A general way of dealing with string keys involves two steps:  first, convert the string into an integer number; second, submit this number to a hash function.  For an obvious conversion, treat each string as an integer in base 256.  The string  "abcd",  for example, is converted into the number  97×2563 + 98×2562 + 99×2561 + 100×2560 which is equal to 1633837924.  This kind of conversion can easily produce numbers greater than INT_MAX, and therefore lead to an arithmetic overflow.  If the calculations are done with int variables, the result can be strictly negative, and that would be disastrous.  To mitigate this, we can use unsigned variables, thereby making sure that the result is between 0 and UINT_MAX even if an overflow occurs:

typedef char *string;

unsigned convert (string s) {
   unsigned h = 0;
   for (int i = 0; s[i] != '\0'; i++) 
      h = h * 256 + s[i];
   return h;
}

To submit the result of the conversion to the hash function, just do  hash (convert (s), M).  If hash is the remainder on division by M, just do  convert(s) % M.

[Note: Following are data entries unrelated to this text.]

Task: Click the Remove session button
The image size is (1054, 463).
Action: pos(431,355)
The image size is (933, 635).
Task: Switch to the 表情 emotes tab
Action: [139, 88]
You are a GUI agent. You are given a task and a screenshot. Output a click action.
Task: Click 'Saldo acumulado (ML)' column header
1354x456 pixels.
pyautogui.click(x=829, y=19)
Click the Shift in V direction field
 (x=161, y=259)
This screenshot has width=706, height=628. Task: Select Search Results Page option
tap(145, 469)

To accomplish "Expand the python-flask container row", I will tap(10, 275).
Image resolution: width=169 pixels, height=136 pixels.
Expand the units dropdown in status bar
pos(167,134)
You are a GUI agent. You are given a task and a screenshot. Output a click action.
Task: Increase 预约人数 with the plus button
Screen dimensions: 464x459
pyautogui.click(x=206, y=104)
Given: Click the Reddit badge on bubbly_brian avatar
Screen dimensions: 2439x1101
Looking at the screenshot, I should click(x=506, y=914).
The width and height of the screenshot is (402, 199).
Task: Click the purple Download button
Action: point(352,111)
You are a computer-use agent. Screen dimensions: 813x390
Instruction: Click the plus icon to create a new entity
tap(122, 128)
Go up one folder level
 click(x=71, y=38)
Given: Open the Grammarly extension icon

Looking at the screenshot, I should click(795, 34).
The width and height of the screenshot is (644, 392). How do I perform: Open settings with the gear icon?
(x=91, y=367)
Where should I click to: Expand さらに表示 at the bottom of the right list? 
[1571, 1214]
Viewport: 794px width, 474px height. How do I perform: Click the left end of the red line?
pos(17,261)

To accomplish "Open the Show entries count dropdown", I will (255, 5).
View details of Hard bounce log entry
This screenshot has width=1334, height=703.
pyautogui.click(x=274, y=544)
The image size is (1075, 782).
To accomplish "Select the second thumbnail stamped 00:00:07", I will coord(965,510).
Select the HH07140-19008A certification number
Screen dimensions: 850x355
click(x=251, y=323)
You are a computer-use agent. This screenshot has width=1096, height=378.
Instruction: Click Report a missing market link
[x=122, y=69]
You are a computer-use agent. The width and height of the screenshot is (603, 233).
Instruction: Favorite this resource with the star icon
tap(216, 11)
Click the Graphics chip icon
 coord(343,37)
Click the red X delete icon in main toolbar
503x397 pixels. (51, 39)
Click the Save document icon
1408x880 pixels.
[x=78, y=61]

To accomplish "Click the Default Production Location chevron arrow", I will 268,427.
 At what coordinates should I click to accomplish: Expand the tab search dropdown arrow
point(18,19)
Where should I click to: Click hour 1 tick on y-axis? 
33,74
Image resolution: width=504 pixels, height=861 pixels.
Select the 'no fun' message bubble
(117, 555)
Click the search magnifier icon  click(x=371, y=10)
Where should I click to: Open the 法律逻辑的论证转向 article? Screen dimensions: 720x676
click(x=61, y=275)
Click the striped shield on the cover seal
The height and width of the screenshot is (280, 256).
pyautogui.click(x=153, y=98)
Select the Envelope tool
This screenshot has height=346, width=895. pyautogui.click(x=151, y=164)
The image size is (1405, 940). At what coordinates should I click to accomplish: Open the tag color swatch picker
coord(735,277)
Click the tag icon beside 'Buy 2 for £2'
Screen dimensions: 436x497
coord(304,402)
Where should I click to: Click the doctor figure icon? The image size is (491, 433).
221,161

A good alternative is to do the conversion interleaved with the calculation of the hash function. The result may not be identical to convert(s) % M, but will do the job of spreading the keys over the set 0..M-1:

int string_hash (string s, int M) {
   unsigned h = 0;
   for (int i = 0; s[i] != '\0'; i++) 
      h = (h * 256 + s[i]) % M;
   return h;
}

If the string is "abcd" and M is 101, for example, the index computed by string_hash is 11:

( 0 * 256 +  97) % 101 = 97
(97 * 256 +  98) % 101 = 84
(84 * 256 +  99) % 101 = 90
(90 * 256 + 100) % 101 = 11

The use of base 256 is not mandatory; we can use any other base. For reasons that are not too obvious, it is better to use a prime number, say 31, for the base.

Exercises 8

  1. Suppose that the keys are strings and M is 256.  Consider the hash function that associates with each key its first byte.  Discuss the quality of this hash function.
  2. Suppose we replace 256 by 1 in function convert. Show that all the permutations of the string s will collide.
  3. In the function convert, why not replace the two middle lines by the following?
    unsigned h = s[0];
    for (i = 1; s[i] != '\0'; i++) 
    
  4. The frequency of words in a book.  Write a program to count the number of occurrencies of each word in a (digital) book. (You may use The Secret Adversary, by Agatha Christie, for tests.)